Commenting on the development, Pradip Kumar Das, Chairman and Managing Director of IREDA, noted that the proceeds will directly contribute to bolstering the company’s Tier-I capital, enhancing its ability to expand lending towards renewable energy projects. “These bonds will strengthen our capital base and enable us to scale up financing in the renewable energy sector, thereby accelerating India’s transition to a greener and more sustainable future,” Das said.

Unique Features of Perpetual Bonds

Perpetual bonds are distinctive instruments that combine debt and equity-like features. Unlike conventional bonds, they carry no fixed maturity date or mandatory redemption, giving issuers long-term capital flexibility. The bonds are callable only at the discretion of IREDA, typically after a defined lock-in period.

In this issuance, investors will receive an annual coupon of 7.70%, with a 50 basis point step-up provision applicable once during the lifetime of the instrument, in case the bonds are not called after 10 years. This structure balances the interests of both the issuer and investors by providing attractive returns while ensuring stable funding for IREDA.
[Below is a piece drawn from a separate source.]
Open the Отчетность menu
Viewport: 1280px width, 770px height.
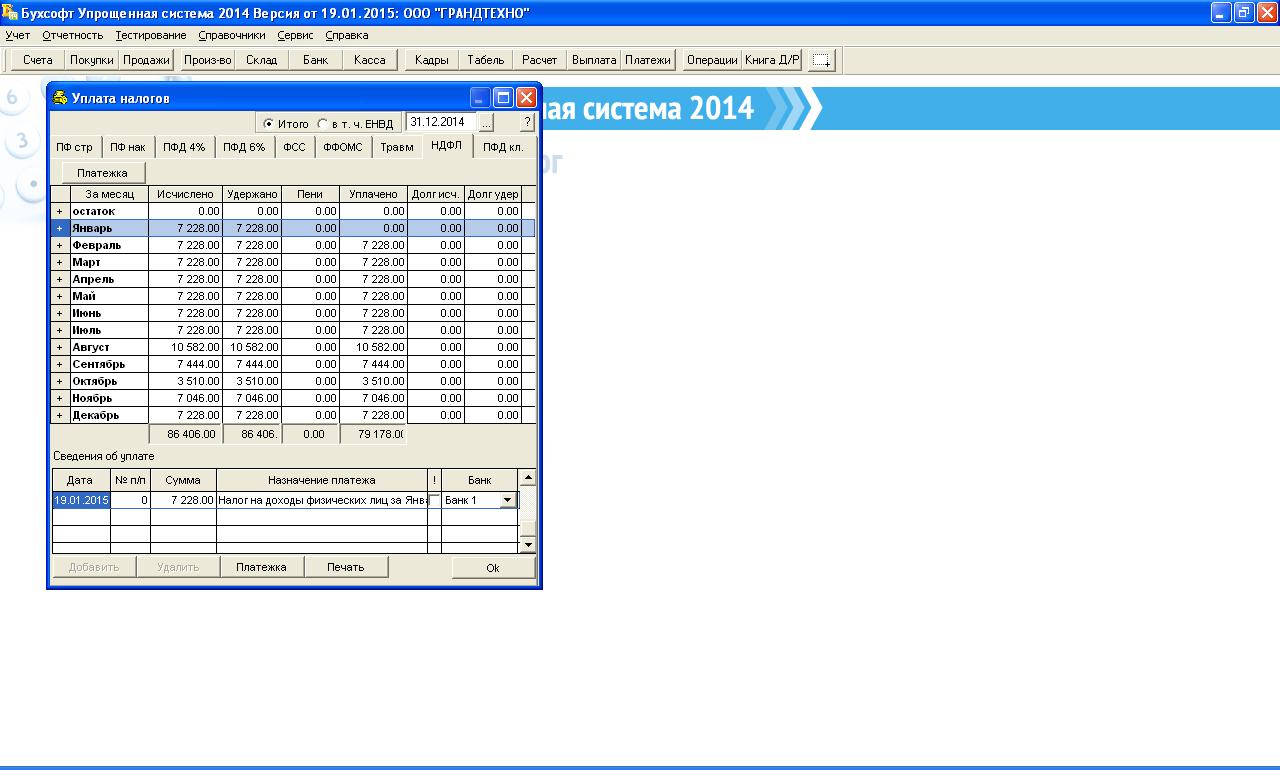coord(72,35)
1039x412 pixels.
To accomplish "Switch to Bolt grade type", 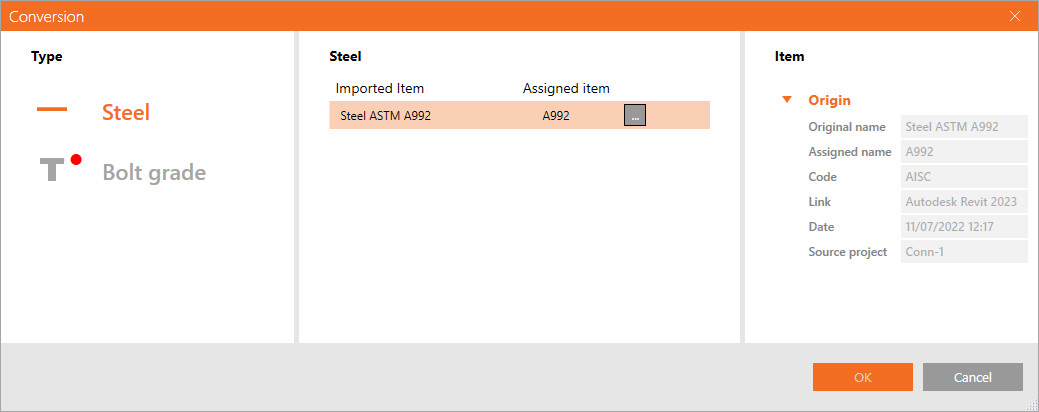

Hybrid Instrument with Long-Term Benefits

IREDA highlighted that perpetual bonds, being hybrid instruments, strengthen its balance sheet by acting as quasi-equity. This not only improves the company’s capital adequacy ratio but also secures a steady and reliable pool of long-term funds. Such funding avenues are critical for an organisation like IREDA, which plays a pivotal role in financing renewable projects across solar, wind, hydro, and emerging green technologies.

Boost to India’s Green Transition

The successful issue reflects the growing appetite of institutional investors for green-aligned financial products and confidence in IREDA’s creditworthiness. By reinforcing its capital position, IREDA is better placed to scale up lending to renewable developers, thereby contributing significantly to India’s ambitious targets of 500 GW renewable capacity by 2030 and the overall net-zero pathway.